What is asked: Express every line of the listing as a JSON list of strings, one string per line, leaving out blank lines.

○ ○ ○ ○ ○

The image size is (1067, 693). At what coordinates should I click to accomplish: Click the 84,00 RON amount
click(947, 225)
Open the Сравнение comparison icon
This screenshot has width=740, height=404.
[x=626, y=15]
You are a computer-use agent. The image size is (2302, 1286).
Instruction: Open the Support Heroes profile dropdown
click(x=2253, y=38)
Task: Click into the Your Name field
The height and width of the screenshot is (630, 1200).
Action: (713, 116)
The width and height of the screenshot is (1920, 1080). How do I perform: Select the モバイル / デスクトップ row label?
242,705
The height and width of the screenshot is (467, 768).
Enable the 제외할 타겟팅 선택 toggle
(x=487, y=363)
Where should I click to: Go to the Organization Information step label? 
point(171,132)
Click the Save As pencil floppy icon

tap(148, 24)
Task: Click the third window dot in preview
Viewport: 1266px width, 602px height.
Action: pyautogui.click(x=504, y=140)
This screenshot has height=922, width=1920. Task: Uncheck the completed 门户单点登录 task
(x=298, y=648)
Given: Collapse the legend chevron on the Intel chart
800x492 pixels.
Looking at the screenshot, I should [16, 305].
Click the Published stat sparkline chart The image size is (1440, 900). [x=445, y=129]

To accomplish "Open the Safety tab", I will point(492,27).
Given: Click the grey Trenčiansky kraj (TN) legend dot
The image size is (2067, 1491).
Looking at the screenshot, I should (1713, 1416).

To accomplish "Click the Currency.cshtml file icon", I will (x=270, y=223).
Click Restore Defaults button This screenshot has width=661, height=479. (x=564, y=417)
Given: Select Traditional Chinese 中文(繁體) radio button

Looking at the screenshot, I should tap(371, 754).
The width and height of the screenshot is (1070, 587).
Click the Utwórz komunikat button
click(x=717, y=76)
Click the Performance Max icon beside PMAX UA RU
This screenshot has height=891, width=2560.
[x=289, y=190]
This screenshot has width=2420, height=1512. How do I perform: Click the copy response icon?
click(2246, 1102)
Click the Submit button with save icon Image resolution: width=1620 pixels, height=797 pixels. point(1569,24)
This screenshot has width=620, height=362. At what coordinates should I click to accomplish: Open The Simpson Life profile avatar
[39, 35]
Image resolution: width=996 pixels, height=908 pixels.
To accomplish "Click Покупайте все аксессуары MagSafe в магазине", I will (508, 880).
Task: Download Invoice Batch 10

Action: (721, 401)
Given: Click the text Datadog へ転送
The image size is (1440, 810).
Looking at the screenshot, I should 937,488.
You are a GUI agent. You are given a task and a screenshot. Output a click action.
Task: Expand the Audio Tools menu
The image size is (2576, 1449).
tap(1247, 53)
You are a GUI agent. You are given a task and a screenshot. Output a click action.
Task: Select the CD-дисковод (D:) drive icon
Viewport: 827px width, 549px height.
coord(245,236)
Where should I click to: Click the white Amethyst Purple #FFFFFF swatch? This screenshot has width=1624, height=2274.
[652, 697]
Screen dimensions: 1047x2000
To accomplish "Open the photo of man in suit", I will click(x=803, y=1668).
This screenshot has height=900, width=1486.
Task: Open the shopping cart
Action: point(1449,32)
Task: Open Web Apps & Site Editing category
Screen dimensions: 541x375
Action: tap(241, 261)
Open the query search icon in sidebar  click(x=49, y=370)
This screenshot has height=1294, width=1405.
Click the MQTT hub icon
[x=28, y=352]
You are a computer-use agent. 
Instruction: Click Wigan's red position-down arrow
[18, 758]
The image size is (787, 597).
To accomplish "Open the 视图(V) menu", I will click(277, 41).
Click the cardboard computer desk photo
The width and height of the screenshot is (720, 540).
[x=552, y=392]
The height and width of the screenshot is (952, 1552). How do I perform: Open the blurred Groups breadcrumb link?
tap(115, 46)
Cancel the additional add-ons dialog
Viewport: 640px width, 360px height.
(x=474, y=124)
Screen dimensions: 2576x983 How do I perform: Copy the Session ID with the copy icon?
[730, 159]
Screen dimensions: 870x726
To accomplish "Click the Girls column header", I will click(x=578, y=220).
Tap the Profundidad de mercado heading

○ ○ ○ ○ ○

Correct output:
[
  "The image size is (1067, 693). At what coordinates should I click to accomplish: Click the 84,00 RON amount",
  "click(947, 225)",
  "Open the Сравнение comparison icon",
  "This screenshot has width=740, height=404.",
  "[x=626, y=15]",
  "You are a computer-use agent. The image size is (2302, 1286).",
  "Instruction: Open the Support Heroes profile dropdown",
  "click(x=2253, y=38)",
  "Task: Click into the Your Name field",
  "The height and width of the screenshot is (630, 1200).",
  "Action: (713, 116)",
  "The width and height of the screenshot is (1920, 1080). How do I perform: Select the モバイル / デスクトップ row label?",
  "242,705",
  "The height and width of the screenshot is (467, 768).",
  "Enable the 제외할 타겟팅 선택 toggle",
  "(x=487, y=363)",
  "Where should I click to: Go to the Organization Information step label? ",
  "point(171,132)",
  "Click the Save As pencil floppy icon",
  "tap(148, 24)",
  "Task: Click the third window dot in preview",
  "Viewport: 1266px width, 602px height.",
  "Action: pyautogui.click(x=504, y=140)",
  "This screenshot has height=922, width=1920. Task: Uncheck the completed 门户单点登录 task",
  "(x=298, y=648)",
  "Given: Collapse the legend chevron on the Intel chart",
  "800x492 pixels.",
  "Looking at the screenshot, I should [16, 305].",
  "Click the Published stat sparkline chart The image size is (1440, 900). [x=445, y=129]",
  "To accomplish \"Open the Safety tab\", I will point(492,27).",
  "Given: Click the grey Trenčiansky kraj (TN) legend dot",
  "The image size is (2067, 1491).",
  "Looking at the screenshot, I should (1713, 1416).",
  "To accomplish \"Click the Currency.cshtml file icon\", I will (x=270, y=223).",
  "Click Restore Defaults button This screenshot has width=661, height=479. (x=564, y=417)",
  "Given: Select Traditional Chinese 中文(繁體) radio button",
  "Looking at the screenshot, I should tap(371, 754).",
  "The width and height of the screenshot is (1070, 587).",
  "Click the Utwórz komunikat button",
  "click(x=717, y=76)",
  "Click the Performance Max icon beside PMAX UA RU",
  "This screenshot has height=891, width=2560.",
  "[x=289, y=190]",
  "This screenshot has width=2420, height=1512. How do I perform: Click the copy response icon?",
  "click(2246, 1102)",
  "Click the Submit button with save icon Image resolution: width=1620 pixels, height=797 pixels. point(1569,24)",
  "This screenshot has width=620, height=362. At what coordinates should I click to accomplish: Open The Simpson Life profile avatar",
  "[39, 35]",
  "Image resolution: width=996 pixels, height=908 pixels.",
  "To accomplish \"Click Покупайте все аксессуары MagSafe в магазине\", I will (508, 880).",
  "Task: Download Invoice Batch 10",
  "Action: (721, 401)",
  "Given: Click the text Datadog へ転送",
  "The image size is (1440, 810).",
  "Looking at the screenshot, I should 937,488.",
  "You are a GUI agent. You are given a task and a screenshot. Output a click action.",
  "Task: Expand the Audio Tools menu",
  "The image size is (2576, 1449).",
  "tap(1247, 53)",
  "You are a GUI agent. You are given a task and a screenshot. Output a click action.",
  "Task: Select the CD-дисковод (D:) drive icon",
  "Viewport: 827px width, 549px height.",
  "coord(245,236)",
  "Where should I click to: Click the white Amethyst Purple #FFFFFF swatch? This screenshot has width=1624, height=2274.",
  "[652, 697]",
  "Screen dimensions: 1047x2000",
  "To accomplish \"Open the photo of man in suit\", I will click(x=803, y=1668).",
  "This screenshot has height=900, width=1486.",
  "Task: Open the shopping cart",
  "Action: point(1449,32)",
  "Task: Open Web Apps & Site Editing category",
  "Screen dimensions: 541x375",
  "Action: tap(241, 261)",
  "Open the query search icon in sidebar  click(x=49, y=370)",
  "This screenshot has height=1294, width=1405.",
  "Click the MQTT hub icon",
  "[x=28, y=352]",
  "You are a computer-use agent. ",
  "Instruction: Click Wigan's red position-down arrow",
  "[18, 758]",
  "The image size is (787, 597).",
  "To accomplish \"Open the 视图(V) menu\", I will click(277, 41).",
  "Click the cardboard computer desk photo",
  "The width and height of the screenshot is (720, 540).",
  "[x=552, y=392]",
  "The height and width of the screenshot is (952, 1552). How do I perform: Open the blurred Groups breadcrumb link?",
  "tap(115, 46)",
  "Cancel the additional add-ons dialog",
  "Viewport: 640px width, 360px height.",
  "(x=474, y=124)",
  "Screen dimensions: 2576x983 How do I perform: Copy the Session ID with the copy icon?",
  "[730, 159]",
  "Screen dimensions: 870x726",
  "To accomplish \"Click the Girls column header\", I will click(x=578, y=220).",
  "Tap the Profundidad de mercado heading"
]